Le
artes amatoriae d'età medievale sembrano prefiggersi quale scopo evidente l'insegnamento della simulazione dell'amore sul piano del comportamento, tramite la scelta di parole e di atteggiamenti adeguati, appositamente studiati per ogni circostanza. L'A. sostiene che tali trattati, in maniera in parte analoga a quanto si osserva nel loro prototipo classico di riferimento, l'
Ars amatoria di Ovidio, si fondino sul presupposto di base, secondo cui l'esercizio quasi di recitazione e la messa in pratica (e in scena) di gesti e di parole associate con un'emozione siano i punti di partenza per fare esperienza di questa stessa emozione, provandone gli effetti: tali
artes dunque elaborano strategie di comportamento atte a suscitare dapprima la parvenza e poi l'emozione del sentimento amoroso nel seduttore, cioè in colui che ne interpreta i segni indiziari.
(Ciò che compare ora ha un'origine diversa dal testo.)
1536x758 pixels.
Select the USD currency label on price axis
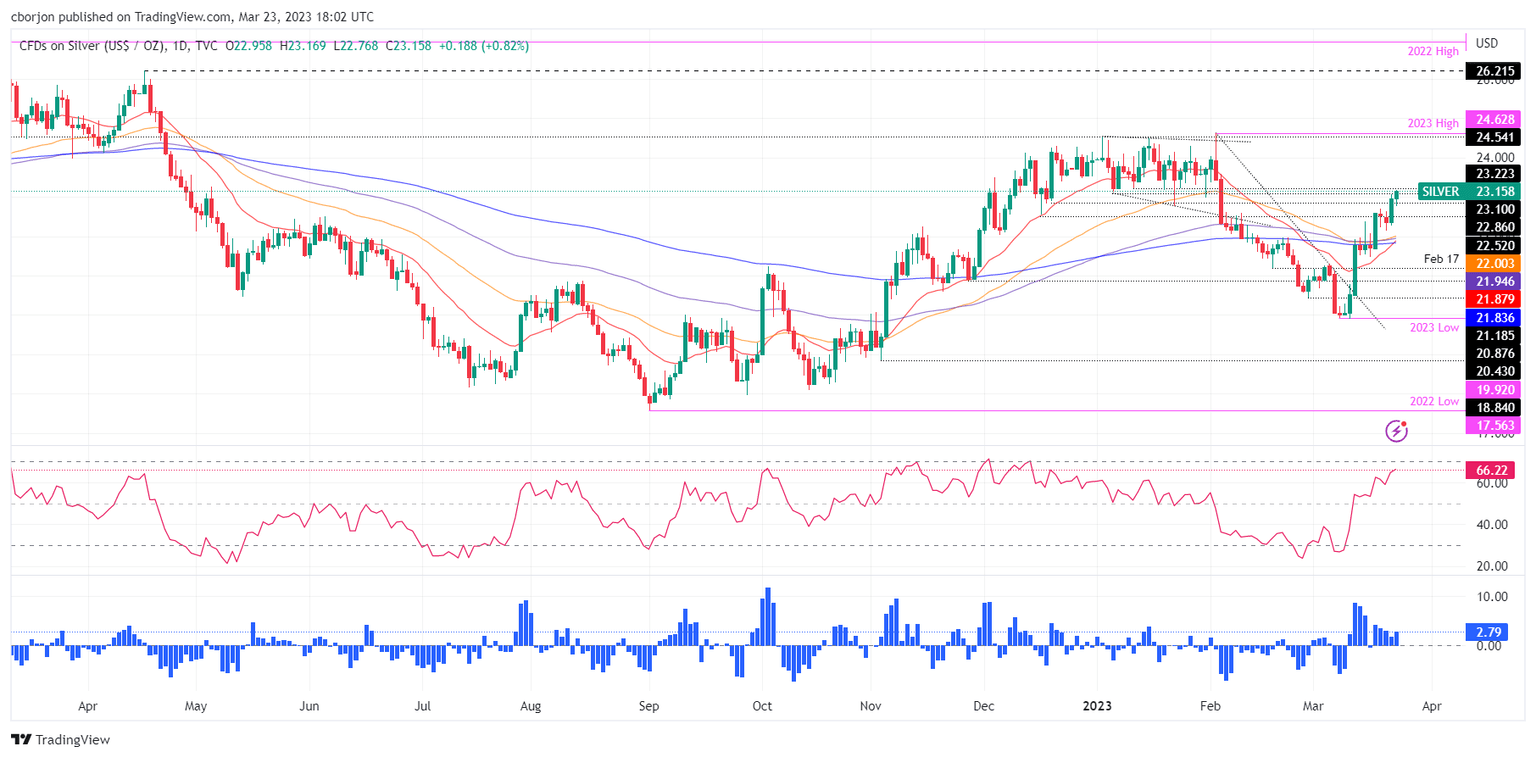click(x=1487, y=44)
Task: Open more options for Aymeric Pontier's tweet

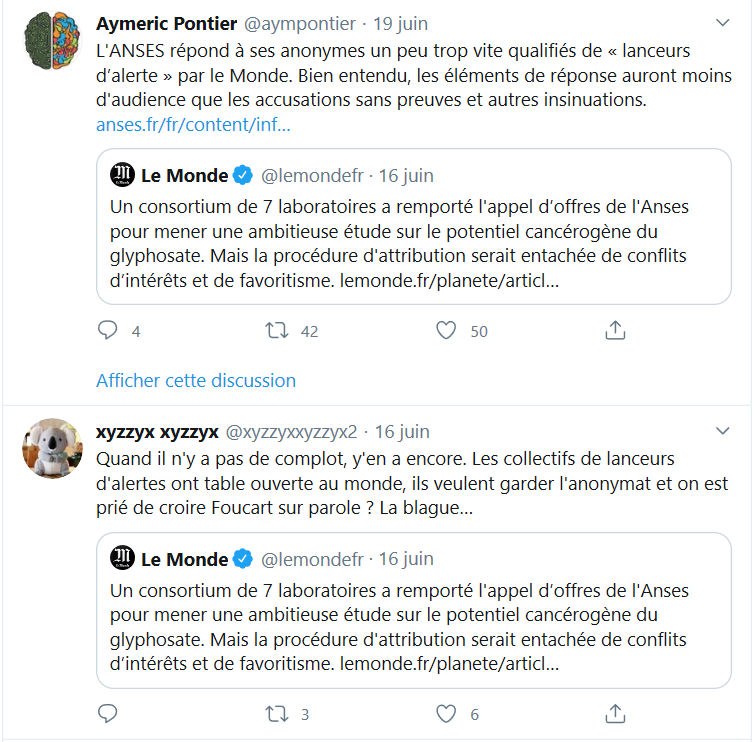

In quest'ottica, l'A. analizza la sezione del
Roman de la Rose scritta da Guglielmo di Lorris, in cui si rileva il progressivo annullamento della distanza fra l'amante e il narratore, anche attraverso una serie di rimandi a testi mediolatini coevi o precedenti, dove si fa riferimento alle caratteristiche e alle tecniche induttrici di tale moto dell'animo (le
Glosae super Platonem di Guglielmo di Conches, l'
Ars versificatoria di Matteo di Vendôme, il
Tractatus de quattuor gradibus violentae caritatis di Riccardo di San Vittore), giungendo alla conclusione che il fine latente delle
artes amatoriae era quello di insegnare ai lettori il modo di controllare l'arte dell'innamoramento, con il probabile intento di renderli pronti e idonei ad accettare matrimoni vantaggiosi dal punto di vista sociale.